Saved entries
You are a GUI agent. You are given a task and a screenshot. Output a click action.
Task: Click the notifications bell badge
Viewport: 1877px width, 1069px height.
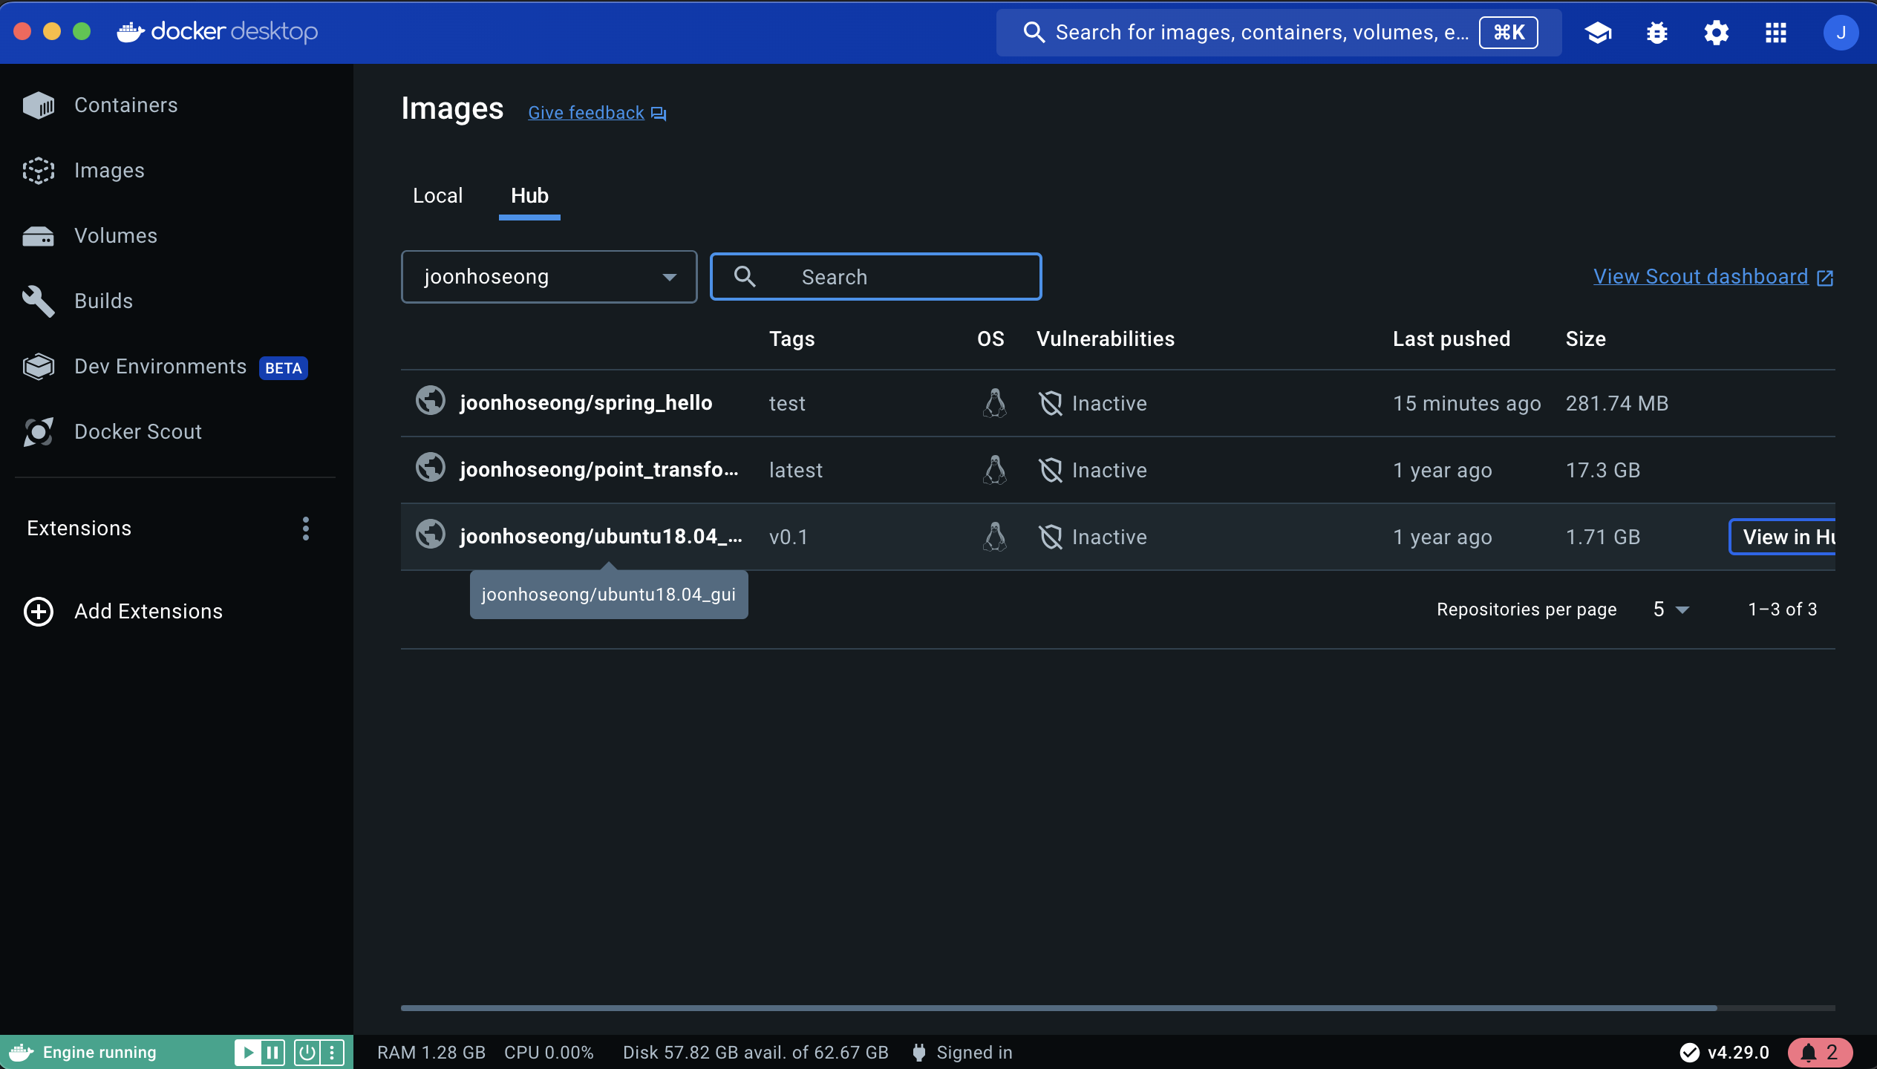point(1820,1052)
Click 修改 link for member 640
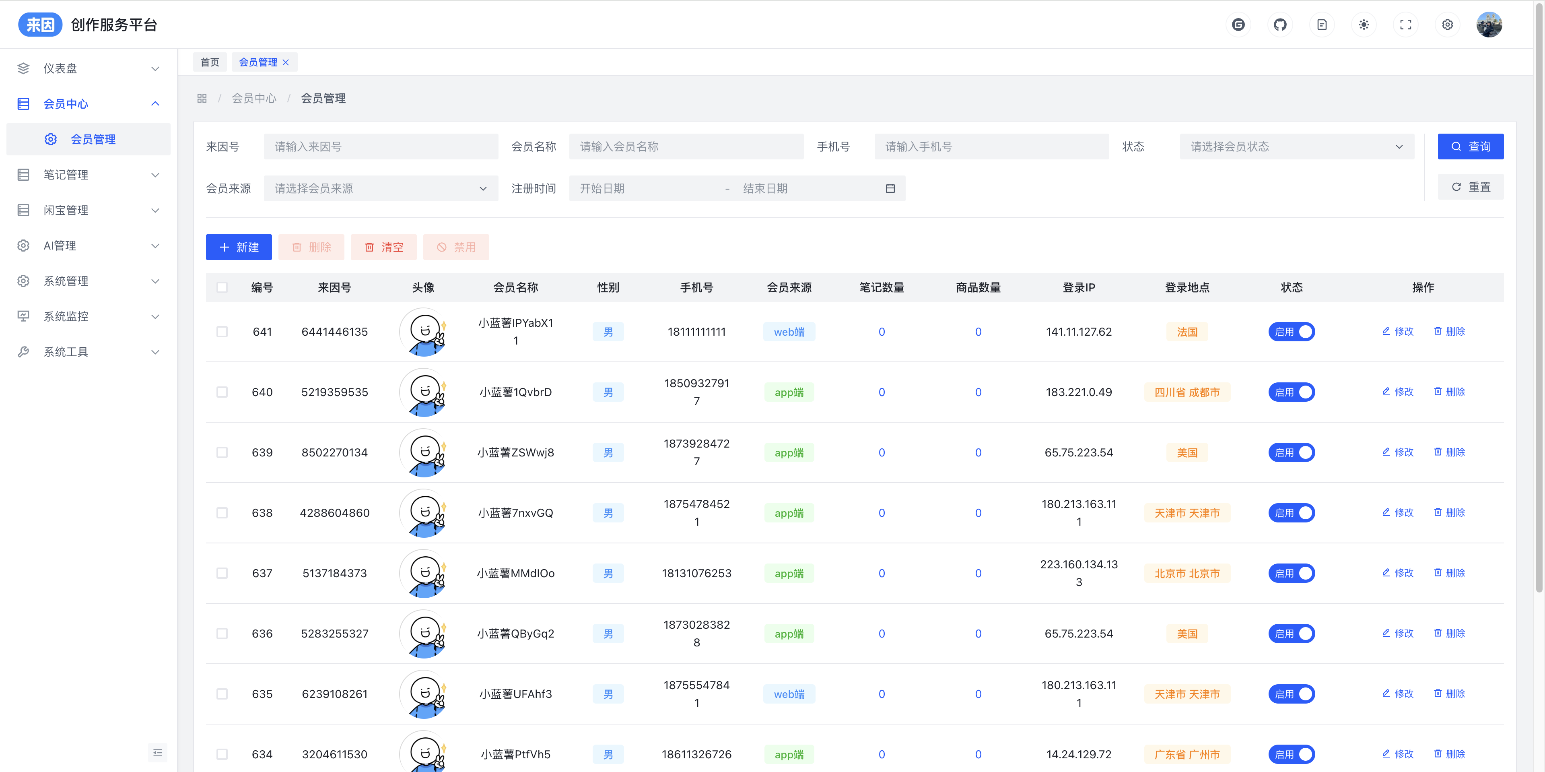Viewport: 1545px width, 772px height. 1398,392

* What is required *
Repeat every line of the data above exactly, but drop the pictures.

* Answer to this exercise *
You are a GUI agent. You are given a task and a screenshot. Output a click action.
Task: Click the notifications bell badge
Viewport: 1877px width, 1069px height.
point(1820,1052)
Click 修改 link for member 640
Viewport: 1545px width, 772px height. 1398,392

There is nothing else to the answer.